- TASK TO COMPLETE: Restate the records in full, keeping every word as it is.

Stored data

Segment Open

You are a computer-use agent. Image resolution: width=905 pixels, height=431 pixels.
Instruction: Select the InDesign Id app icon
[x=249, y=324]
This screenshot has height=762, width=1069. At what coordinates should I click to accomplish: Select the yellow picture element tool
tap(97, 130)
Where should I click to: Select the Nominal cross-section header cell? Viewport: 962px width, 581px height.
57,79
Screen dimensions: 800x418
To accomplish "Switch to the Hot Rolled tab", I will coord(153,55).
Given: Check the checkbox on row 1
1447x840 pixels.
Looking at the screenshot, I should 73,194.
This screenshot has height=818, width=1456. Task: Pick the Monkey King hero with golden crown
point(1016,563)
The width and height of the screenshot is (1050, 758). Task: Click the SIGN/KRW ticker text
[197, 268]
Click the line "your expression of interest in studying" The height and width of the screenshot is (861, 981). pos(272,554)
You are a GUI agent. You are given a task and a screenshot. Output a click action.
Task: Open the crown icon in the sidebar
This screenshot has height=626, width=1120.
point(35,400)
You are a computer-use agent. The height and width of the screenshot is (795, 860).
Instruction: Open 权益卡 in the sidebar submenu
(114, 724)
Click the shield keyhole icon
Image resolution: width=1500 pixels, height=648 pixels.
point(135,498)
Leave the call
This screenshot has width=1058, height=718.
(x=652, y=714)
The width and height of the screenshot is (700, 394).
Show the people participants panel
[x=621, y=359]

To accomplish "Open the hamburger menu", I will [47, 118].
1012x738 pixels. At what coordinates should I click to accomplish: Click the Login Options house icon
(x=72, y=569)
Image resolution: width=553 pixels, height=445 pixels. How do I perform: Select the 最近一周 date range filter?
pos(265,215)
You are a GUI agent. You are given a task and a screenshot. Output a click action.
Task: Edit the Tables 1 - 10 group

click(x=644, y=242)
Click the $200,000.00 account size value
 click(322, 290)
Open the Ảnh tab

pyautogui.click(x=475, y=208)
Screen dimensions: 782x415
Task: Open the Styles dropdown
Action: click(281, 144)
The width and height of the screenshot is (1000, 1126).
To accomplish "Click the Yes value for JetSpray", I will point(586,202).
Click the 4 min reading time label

Segment Closed

- YOUR SOLUTION:
You are a computer-use agent. Image resolution: width=905 pixels, height=431 pixels.
Instruction: Select the InDesign Id app icon
[x=249, y=324]
This screenshot has height=762, width=1069. At what coordinates should I click to accomplish: Select the yellow picture element tool
tap(97, 130)
Where should I click to: Select the Nominal cross-section header cell? Viewport: 962px width, 581px height.
57,79
Screen dimensions: 800x418
To accomplish "Switch to the Hot Rolled tab", I will coord(153,55).
Given: Check the checkbox on row 1
1447x840 pixels.
Looking at the screenshot, I should 73,194.
This screenshot has height=818, width=1456. Task: Pick the Monkey King hero with golden crown
point(1016,563)
The width and height of the screenshot is (1050, 758). Task: Click the SIGN/KRW ticker text
[197, 268]
Click the line "your expression of interest in studying" The height and width of the screenshot is (861, 981). pos(272,554)
You are a GUI agent. You are given a task and a screenshot. Output a click action.
Task: Open the crown icon in the sidebar
This screenshot has height=626, width=1120.
point(35,400)
You are a computer-use agent. The height and width of the screenshot is (795, 860).
Instruction: Open 权益卡 in the sidebar submenu
(114, 724)
Click the shield keyhole icon
Image resolution: width=1500 pixels, height=648 pixels.
point(135,498)
Leave the call
This screenshot has width=1058, height=718.
(x=652, y=714)
The width and height of the screenshot is (700, 394).
Show the people participants panel
[x=621, y=359]

To accomplish "Open the hamburger menu", I will [47, 118].
1012x738 pixels. At what coordinates should I click to accomplish: Click the Login Options house icon
(x=72, y=569)
Image resolution: width=553 pixels, height=445 pixels. How do I perform: Select the 最近一周 date range filter?
pos(265,215)
You are a GUI agent. You are given a task and a screenshot. Output a click action.
Task: Edit the Tables 1 - 10 group

click(x=644, y=242)
Click the $200,000.00 account size value
 click(322, 290)
Open the Ảnh tab

pyautogui.click(x=475, y=208)
Screen dimensions: 782x415
Task: Open the Styles dropdown
Action: click(281, 144)
The width and height of the screenshot is (1000, 1126).
To accomplish "Click the Yes value for JetSpray", I will point(586,202).
Click the 4 min reading time label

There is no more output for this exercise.